Edward VIII’s coronation was due to take place on May 12 1937 – but never happened.
He abdicated five months beforehand over his love for American divorcee Wallis Simpson and was never crowned.
He is the only king – other than the young Edward V, who was one of the disappeared Princes in the Tower, not to have a coronation for almost a 1,000 years.
And in 1953, the Duke and Duchess of Windsor watched on television from Paris their niece Queen Elizabeth II’s coronation.
Again they were not invited – the main reason being because the Queen did not want them there.
She told the then-Archbishop of Canterbury Geoffrey Fisher and it was decided at a meeting it was “altogether out of the question” for her Uncle David to be present and “wholly and entirely undesirable”.

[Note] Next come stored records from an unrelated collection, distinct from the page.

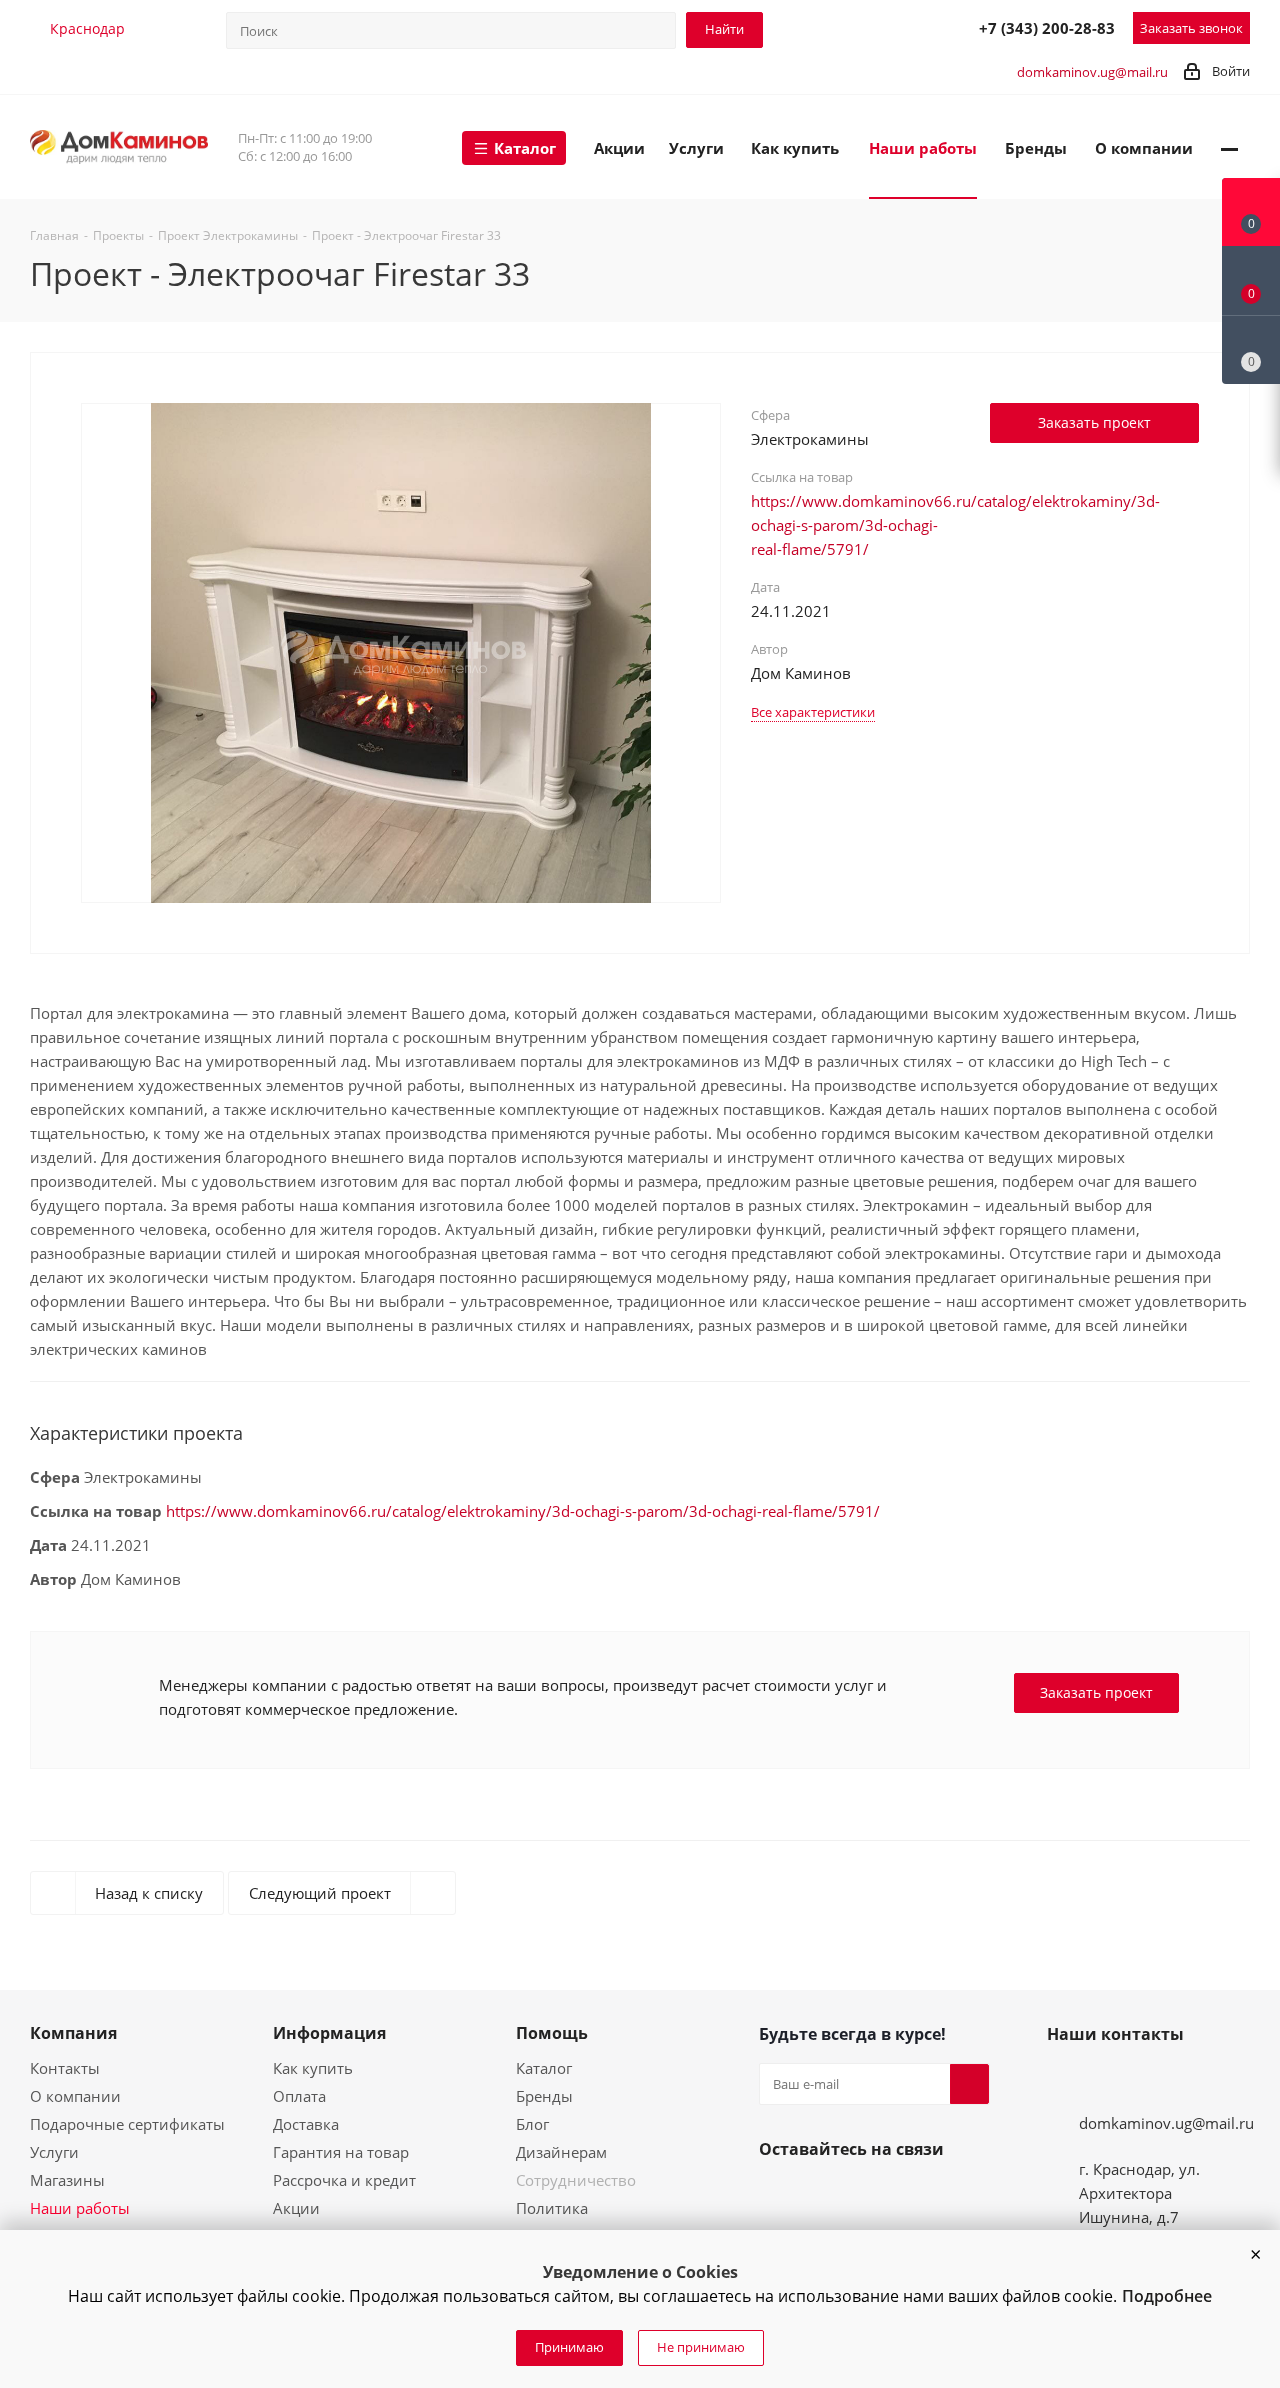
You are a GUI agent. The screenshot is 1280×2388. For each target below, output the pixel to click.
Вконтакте (779, 2196)
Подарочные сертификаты (127, 2124)
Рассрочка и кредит (344, 2180)
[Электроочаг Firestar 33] (401, 651)
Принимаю (569, 2347)
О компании (75, 2096)
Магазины (67, 2180)
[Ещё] (1229, 147)
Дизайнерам (561, 2152)
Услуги (54, 2152)
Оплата (299, 2096)
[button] (1255, 2255)
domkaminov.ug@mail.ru (1092, 72)
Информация (329, 2033)
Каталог (544, 2068)
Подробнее (1167, 2296)
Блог (532, 2124)
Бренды (544, 2096)
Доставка (306, 2124)
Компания (73, 2033)
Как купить (313, 2068)
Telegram (870, 27)
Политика (552, 2208)
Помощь (552, 2033)
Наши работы (80, 2208)
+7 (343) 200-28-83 (1047, 28)
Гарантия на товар (341, 2152)
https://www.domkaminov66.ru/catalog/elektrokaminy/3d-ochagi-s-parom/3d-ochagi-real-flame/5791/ (523, 1511)
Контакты (65, 2068)
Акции (296, 2208)
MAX (914, 27)
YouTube (827, 2196)
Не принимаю (701, 2347)
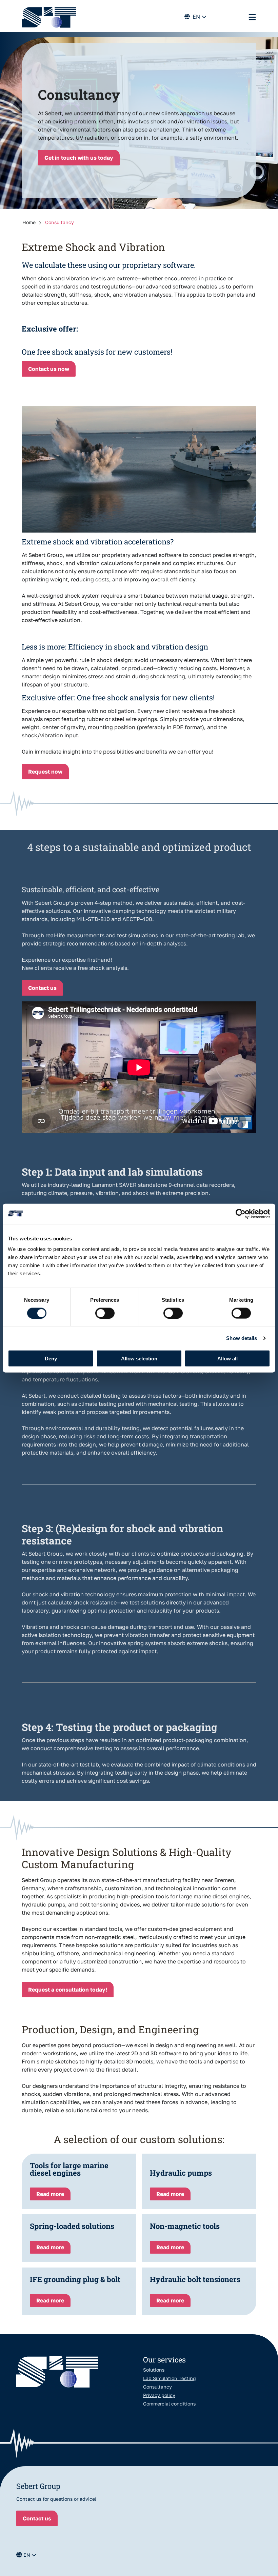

When the duke contacted prime minister Sir Winston Churchill to ask whether he would be invited, the wartime leader bluntly told him it would be “quite inappropriate” for an abdicated monarch to be a guest at the coronation of one of his successors.
In one photograph, the former sovereign, dressed in a suit and tie, looks intently at the screen as he sits in an antique chair in the front row, resting his foot on a low coffee table, exposing his striped socks.
In another, the duchess is seen reaching for a cup of tea, while the duke passes round a platter of food to friends in the rows behind.
The couple were living in exile in France at the time.